30代のへなちょこランナーyamakoが、無謀にもsub4に挑戦する日々 in NY

いぶすき菜の花マラソン完走記④ 日本一のおもてなしの評判に偽りなし。

こんにちは。フルマラソン後はなんだかお腹が空いてたまりません。きっと良質のタンパク質などを身体が欲しているのでしょう。幸運なことに、今夜は義兄夫婦の招きで焼肉という素晴らしい予定が!義兄とうちの夫の兄弟は全くアルコール耐性がないので戦力外ですが、義姉と私はザル!戦闘値はかなり高い方だと自負しています。義姉とは飲酒で結ばれた姉妹関係。義姉のために夜に向けコンディションを高めておかなくては。。。

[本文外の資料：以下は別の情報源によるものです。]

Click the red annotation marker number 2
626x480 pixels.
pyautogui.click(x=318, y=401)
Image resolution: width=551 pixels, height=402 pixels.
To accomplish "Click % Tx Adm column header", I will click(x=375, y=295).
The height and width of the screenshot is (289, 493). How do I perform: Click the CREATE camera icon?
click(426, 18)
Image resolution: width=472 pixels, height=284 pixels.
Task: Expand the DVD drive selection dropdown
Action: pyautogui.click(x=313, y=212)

さて、長文の完走記を読んでいただきありがとうございます。最後にゴール後のことを書きたいと思います。


最後の力を振り絞ってゴールに飛び込むと大会カラーのジャケットを身につけたボランティアの方々がフィニッシャータオルを掛けてくれます。私は自身初のサブ4.5に『き、切れた4時間半…』などと口走り、もはや半泣き、勘極まっています。横を見ると同い年位の女性ランナーが『つ、辛い。辛かったよぉ…』とこれまた泣いていました。実社会でそんな30女たちはホントに勘弁でしょうが、ボランティアの若者は素晴らしく暖かな眼差しを向け祝福してくれます。

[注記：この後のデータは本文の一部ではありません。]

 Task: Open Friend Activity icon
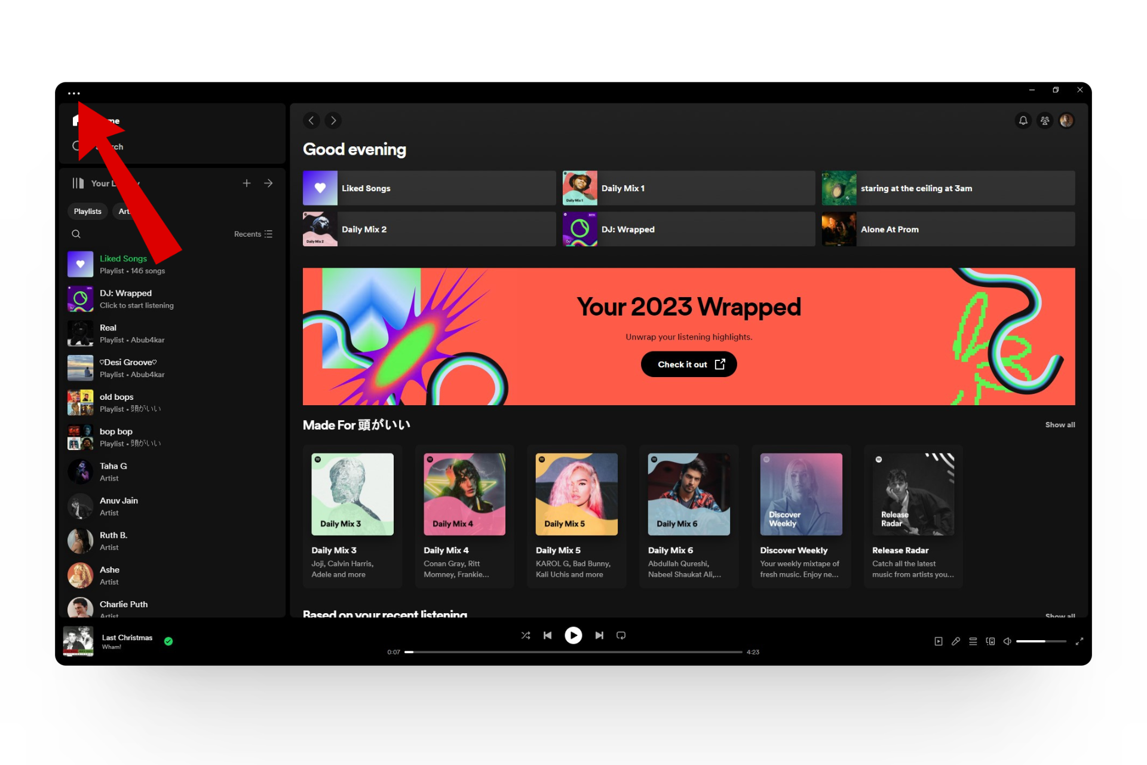click(x=1044, y=121)
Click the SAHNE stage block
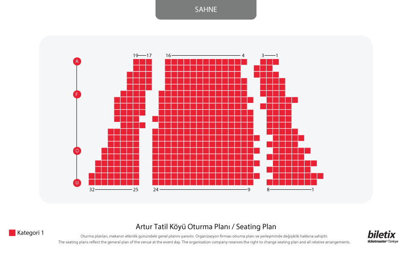 click(x=206, y=9)
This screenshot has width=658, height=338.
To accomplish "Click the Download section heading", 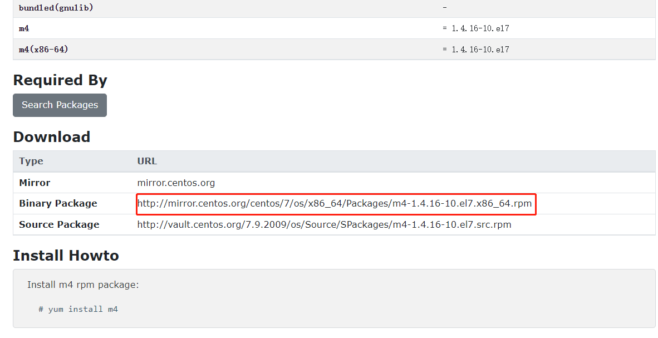I will point(51,137).
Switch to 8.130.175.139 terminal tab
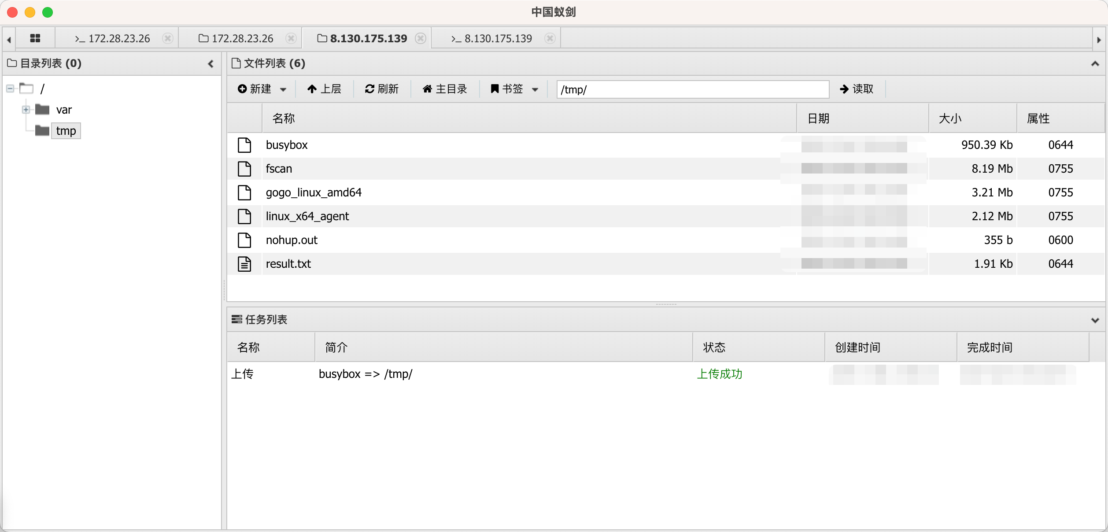Screen dimensions: 1108x532 [492, 38]
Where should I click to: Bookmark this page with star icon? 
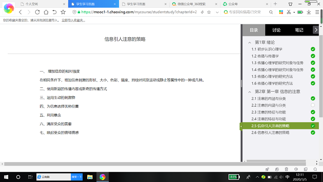click(63, 12)
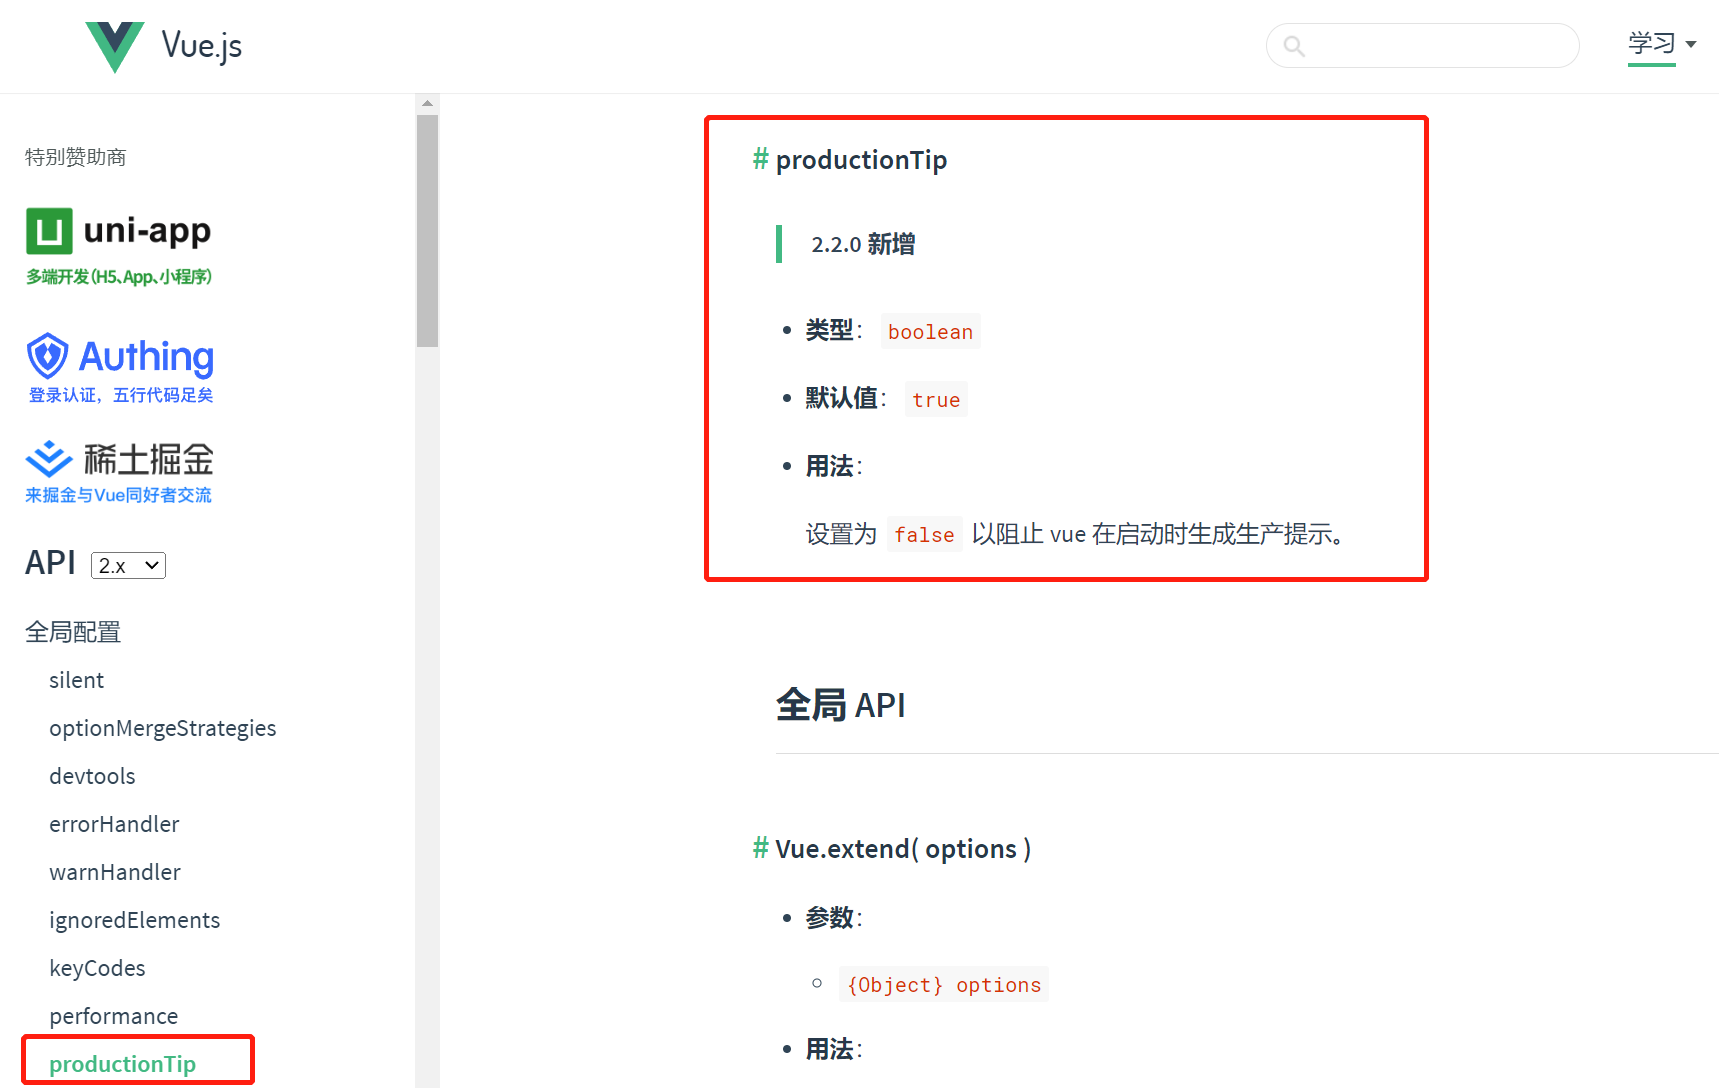1719x1088 pixels.
Task: Expand the 学习 menu chevron arrow
Action: pyautogui.click(x=1691, y=43)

流れのまま進み、完走証を発行してもらいます。この辺りの流れは大変にスムーズ。手渡された完走証には

記録: 4時間32分54秒(グロス)

部門順位:71位(1361人中)※30代女子

総合順位:2712位(19371人中)

と印刷されていました。

わ、私が71位、まさかの二桁にびっくりです。


結局、E氏とは20km手前で別れたっきりゴールまで会えず仕舞いでした。『ま、直ぐにゴールしてくるでしょう』ととりあえず預けた荷物を受け取って着替えることに。今大会荷物はクロネコヤマトと佐川急便がダンボール一箱500円で預かるサービスをしており、ダンボールは受け取りまでガムテープで封印されるためかなり安心です。

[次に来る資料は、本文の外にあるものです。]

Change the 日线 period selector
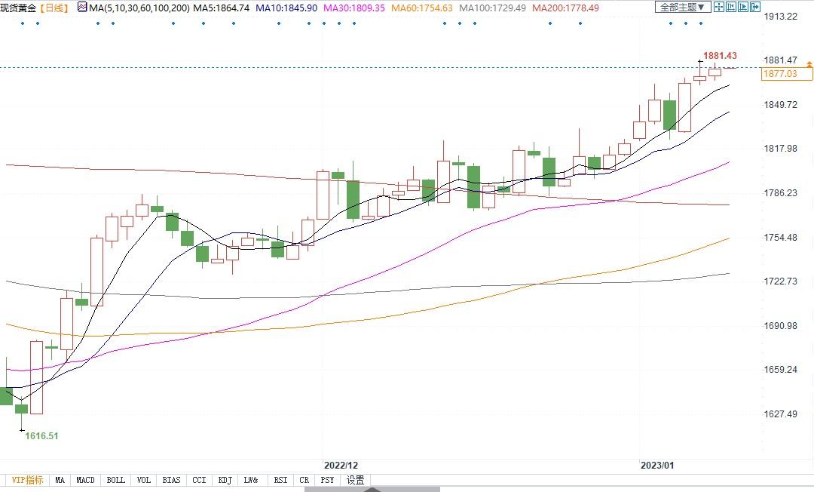This screenshot has height=492, width=814. click(54, 8)
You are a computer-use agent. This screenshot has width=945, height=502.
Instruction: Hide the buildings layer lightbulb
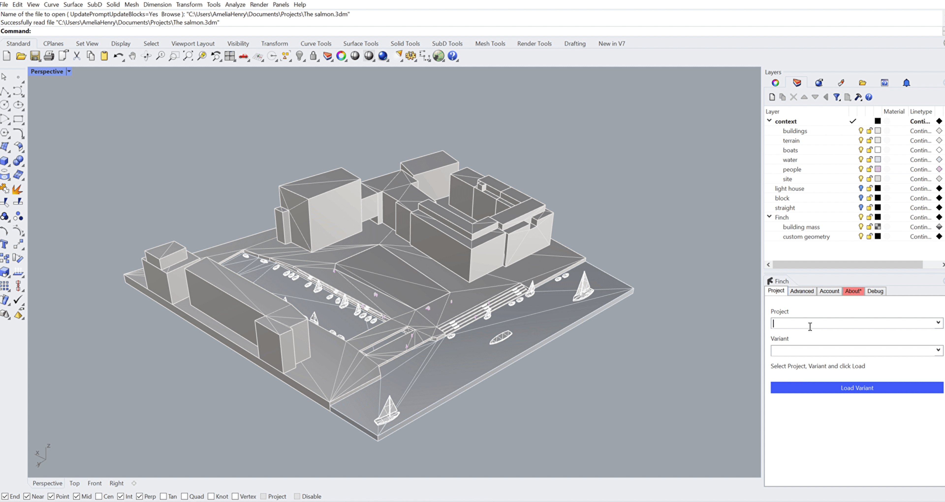click(861, 131)
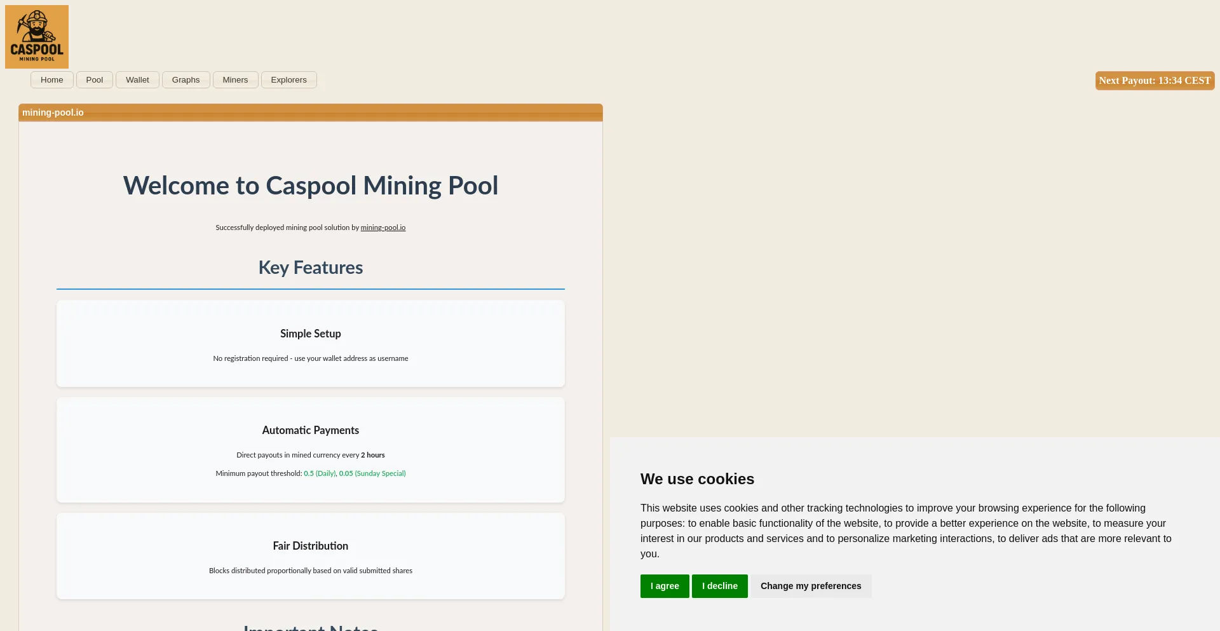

着替えを終えて、連絡を待ちますが、なかなか着信はこない…ゴール直前は内臓にかなりのダメージを受けて、もう完走後に振舞われる食事の事などすっかり忘れていたのですが、次第に強烈な空腹がやってきました。そう、私は付録の食券でうどんとぜんざいをいただく予定でした‼︎

この菜の花マラソンは参加費5000円で800円分の食券(うどんかそば、おにぎり、さつまいも、ぜんざい)か付録に付いており、完走したランナーの胃袋を労ってくれるのです。さらに参加賞はミズノのTシャツとフィニッシャータオルで、赤字なのでは…とこちらが恐縮する気前の良さです。実際、大会運営について地元自治体、住民の総力を結集した献身ぶりが伺えましたし、遠方から遠征費を掛けて指宿市にやってくるランナーたちへの負担を少しでも軽減したいとの思いなのだと思います。『日本一のおもてなしの大会』の評判に偽りなし。ランナーに指宿の皆さんの気持ちは確かに届いています。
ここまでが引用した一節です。